[<prev] [next>] [<thread-prev] [day] [month] [year] [list]
Message-ID: <20250920065233.GA48402@k08j02272.eu95sqa>
Date: Sat, 20 Sep 2025 14:52:33 +0800
From: Hou Wenlong <houwenlong.hwl@...group.com>
To: Sean Christopherson <seanjc@...gle.com>
Cc: Tom Lendacky <thomas.lendacky@....com>, kvm@...r.kernel.org,
Lai Jiangshan <jiangshan.ljs@...group.com>,
Paolo Bonzini <pbonzini@...hat.com>,
Thomas Gleixner <tglx@...utronix.de>,
Ingo Molnar <mingo@...hat.com>, Borislav Petkov <bp@...en8.de>,
Dave Hansen <dave.hansen@...ux.intel.com>, x86@...nel.org,
"H. Peter Anvin" <hpa@...or.com>, linux-kernel@...r.kernel.org
Subject: Re: [PATCH 2/2] KVM: SVM: Use cached value as restore value of
TSC_AUX for SEV-ES guest
On Fri, Sep 19, 2025 at 09:23:26AM -0700, Sean Christopherson wrote:
> On Fri, Sep 19, 2025, Hou Wenlong wrote:
> > On Thu, Sep 18, 2025 at 01:47:06PM -0500, Tom Lendacky wrote:
> > > On 9/17/25 22:38, Hou Wenlong wrote:
> > > > The commit 916e3e5f26ab ("KVM: SVM: Do not use user return MSR support
> > > > for virtualized TSC_AUX") assumes that TSC_AUX is not changed by Linux
> > > > post-boot, so it always restores the initial host value on #VMEXIT.

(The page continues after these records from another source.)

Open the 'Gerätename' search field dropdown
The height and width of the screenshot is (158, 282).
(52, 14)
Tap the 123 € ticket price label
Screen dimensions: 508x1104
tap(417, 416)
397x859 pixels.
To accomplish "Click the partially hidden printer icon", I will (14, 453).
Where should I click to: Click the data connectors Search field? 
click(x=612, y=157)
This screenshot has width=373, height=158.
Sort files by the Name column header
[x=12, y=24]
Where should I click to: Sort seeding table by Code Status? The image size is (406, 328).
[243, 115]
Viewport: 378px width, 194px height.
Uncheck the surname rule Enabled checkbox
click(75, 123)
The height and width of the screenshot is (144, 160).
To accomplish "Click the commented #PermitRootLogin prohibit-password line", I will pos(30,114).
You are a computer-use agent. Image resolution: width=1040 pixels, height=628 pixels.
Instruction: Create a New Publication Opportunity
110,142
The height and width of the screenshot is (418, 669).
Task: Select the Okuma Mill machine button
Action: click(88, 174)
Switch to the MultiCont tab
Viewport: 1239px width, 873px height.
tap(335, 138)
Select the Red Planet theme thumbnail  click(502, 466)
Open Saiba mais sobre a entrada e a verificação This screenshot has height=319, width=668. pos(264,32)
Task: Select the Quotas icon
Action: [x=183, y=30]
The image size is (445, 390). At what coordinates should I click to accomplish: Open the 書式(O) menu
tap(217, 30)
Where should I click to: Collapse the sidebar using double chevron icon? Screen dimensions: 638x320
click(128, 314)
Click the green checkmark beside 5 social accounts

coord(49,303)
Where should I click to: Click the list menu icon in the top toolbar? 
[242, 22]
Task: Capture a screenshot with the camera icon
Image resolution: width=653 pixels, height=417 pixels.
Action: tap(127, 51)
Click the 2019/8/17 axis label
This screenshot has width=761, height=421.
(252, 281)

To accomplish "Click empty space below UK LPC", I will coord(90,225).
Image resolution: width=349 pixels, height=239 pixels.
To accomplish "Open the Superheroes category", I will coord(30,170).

> > > > However, this is not true in KVM, as it can be modified by user return
> > > > MSR support for normal guests. If an SEV-ES guest always restores the
> > > > initial host value on #VMEXIT, this may result in the cached value in
> > > > user return MSR being different from the hardware value if the previous
> > > > vCPU was a non-SEV-ES guest that had called kvm_set_user_return_msr().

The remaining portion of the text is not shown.